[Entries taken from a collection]
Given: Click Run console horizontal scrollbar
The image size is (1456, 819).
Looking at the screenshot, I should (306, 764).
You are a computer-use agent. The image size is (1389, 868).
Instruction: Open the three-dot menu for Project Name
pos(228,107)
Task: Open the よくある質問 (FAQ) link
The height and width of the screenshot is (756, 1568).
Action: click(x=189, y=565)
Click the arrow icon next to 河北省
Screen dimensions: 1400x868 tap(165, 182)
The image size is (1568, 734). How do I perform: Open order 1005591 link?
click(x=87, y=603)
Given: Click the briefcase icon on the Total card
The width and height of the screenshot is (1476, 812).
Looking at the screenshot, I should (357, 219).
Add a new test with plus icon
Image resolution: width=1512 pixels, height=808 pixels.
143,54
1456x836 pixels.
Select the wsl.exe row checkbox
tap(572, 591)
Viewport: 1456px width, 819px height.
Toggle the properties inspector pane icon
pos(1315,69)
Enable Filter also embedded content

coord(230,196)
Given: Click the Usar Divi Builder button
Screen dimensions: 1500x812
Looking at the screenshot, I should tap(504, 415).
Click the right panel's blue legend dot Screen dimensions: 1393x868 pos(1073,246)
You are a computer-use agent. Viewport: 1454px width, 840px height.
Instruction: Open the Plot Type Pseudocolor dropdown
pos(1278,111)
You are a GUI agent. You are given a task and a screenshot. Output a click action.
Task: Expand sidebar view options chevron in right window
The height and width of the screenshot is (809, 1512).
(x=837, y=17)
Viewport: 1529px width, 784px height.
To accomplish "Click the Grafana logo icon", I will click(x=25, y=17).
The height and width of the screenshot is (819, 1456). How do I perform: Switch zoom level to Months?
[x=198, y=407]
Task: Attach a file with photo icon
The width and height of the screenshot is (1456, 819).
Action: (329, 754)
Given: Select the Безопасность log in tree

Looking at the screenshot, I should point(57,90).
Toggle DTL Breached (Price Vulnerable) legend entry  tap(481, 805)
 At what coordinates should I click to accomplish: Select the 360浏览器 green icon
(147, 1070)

Exercise instructions: Show every line of the data that includes the string "computer".

Completed task:
You are a computer-use agent. The image size is (1389, 868).
You are a computer-use agent. Viewport: 1454px width, 840px height.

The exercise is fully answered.